2.4. Recommended etcd practices
For large and dense clusters, etcd can suffer from poor performance if the keyspace grows excessively large and exceeds the space quota. Periodic maintenance of etcd, including defragmentation, must be performed to free up space in the data store. It is highly recommended that you monitor Prometheus for etcd metrics and defragment it when required before etcd raises a cluster-wide alarm that puts the cluster into a maintenance mode, which only accepts key reads and deletes. Some of the key metrics to monitor are etcd_server_quota_backend_bytes
which is the current quota limit, etcd_mvcc_db_total_size_in_use_in_bytes
which indicates the actual database usage after a history compaction, and etcd_debugging_mvcc_db_total_size_in_bytes
which shows the database size including free space waiting for defragmentation. Instructions on defragging etcd can be found in the Defragmenting etcd data
section.
Etcd writes data to disk, so its performance strongly depends on disk performance. Etcd persists proposals on disk. Slow disks and disk activity from other processes might cause long fsync latencies, causing etcd to miss heartbeats, inability to commit new proposals to the disk on time, which can cause request timeouts and temporary leader loss.
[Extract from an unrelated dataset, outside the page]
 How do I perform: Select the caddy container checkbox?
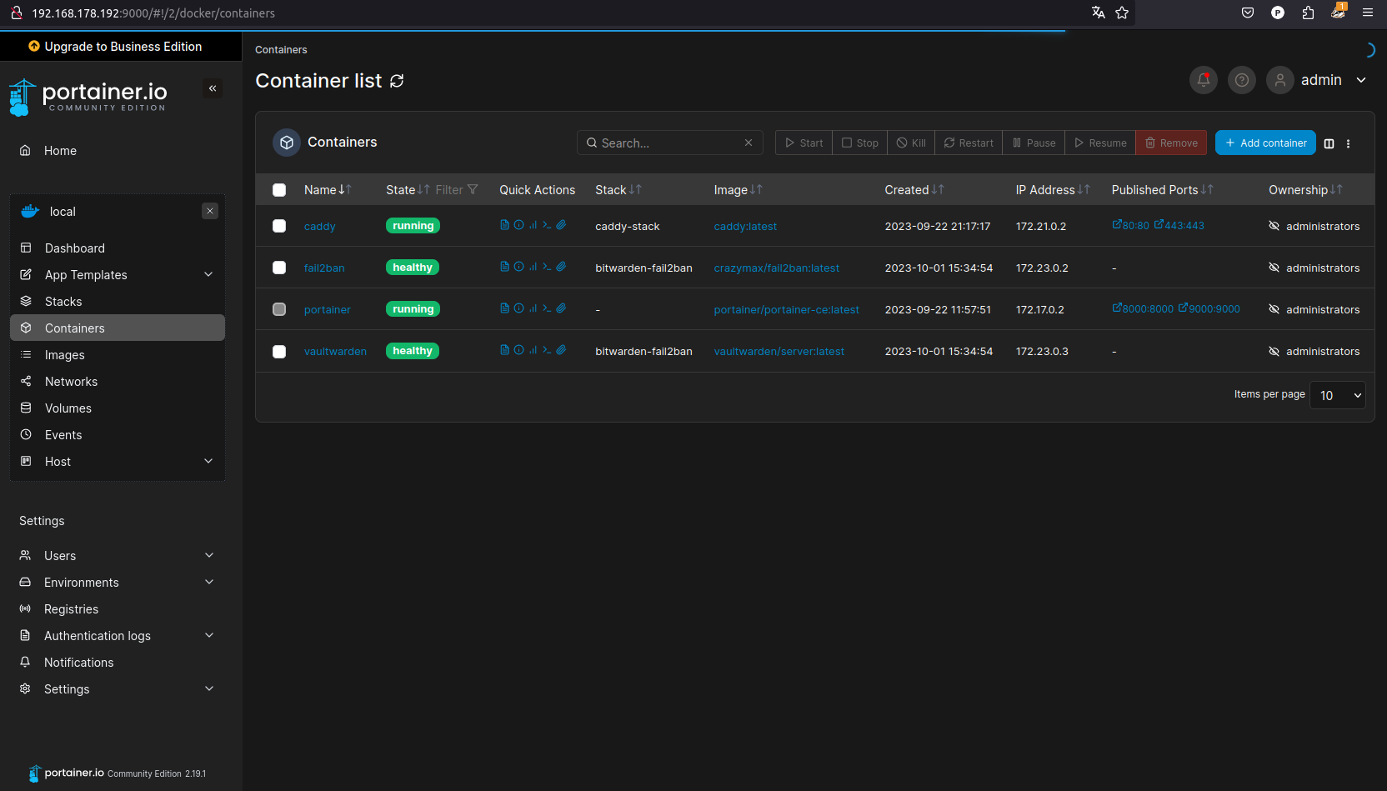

It is highly recommended to run etcd on machines backed by SSD/NVMe disks with low latency and high throughput.
Some of the key metrics to monitor on a deployed OpenShift Container Platform cluster are p99 of etcd disk write ahead log duration and the number of etcd leader changes. Use Prometheus to track these metrics. etcd_disk_wal_fsync_duration_seconds_bucket
reports the etcd disk fsync duration, etcd_server_leader_changes_seen_total
reports the leader changes. To rule out a slow disk and confirm that the disk is reasonably fast, 99th percentile of the etcd_disk_wal_fsync_duration_seconds_bucket
should be less than 10ms.
Fio, a I/O benchmarking tool can be used to validate the hardware for etcd before or after creating the OpenShift cluster. Run fio and analyze the results:
Assuming container runtimes like podman or docker are installed on the machine under test and the path etcd writes the data exists - /var/lib/etcd, run:
Procedure
Run the following if using podman:
$ sudo podman run --volume /var/lib/etcd:/var/lib/etcd:Z quay.io/openshift-scale/etcd-perf
Alternatively, run the following if using docker:
$ sudo docker run --volume /var/lib/etcd:/var/lib/etcd:Z quay.io/openshift-scale/etcd-perf
The output reports whether the disk is fast enough to host etcd by comparing the 99th percentile of the fsync metric captured from the run to see if it is less than 10ms.
Etcd replicates the requests among all the members, so its performance strongly depends on network input/output (IO) latency. High network latencies result in etcd heartbeats taking longer than the election timeout, which leads to leader elections that are disruptive to the cluster. A key metric to monitor on a deployed OpenShift Container Platform cluster is the 99th percentile of etcd network peer latency on each etcd cluster member. Use Prometheus to track the metric. histogram_quantile(0.99, rate(etcd_network_peer_round_trip_time_seconds_bucket[2m]))
reports the round trip time for etcd to finish replicating the client requests between the members; it should be less than 50 ms.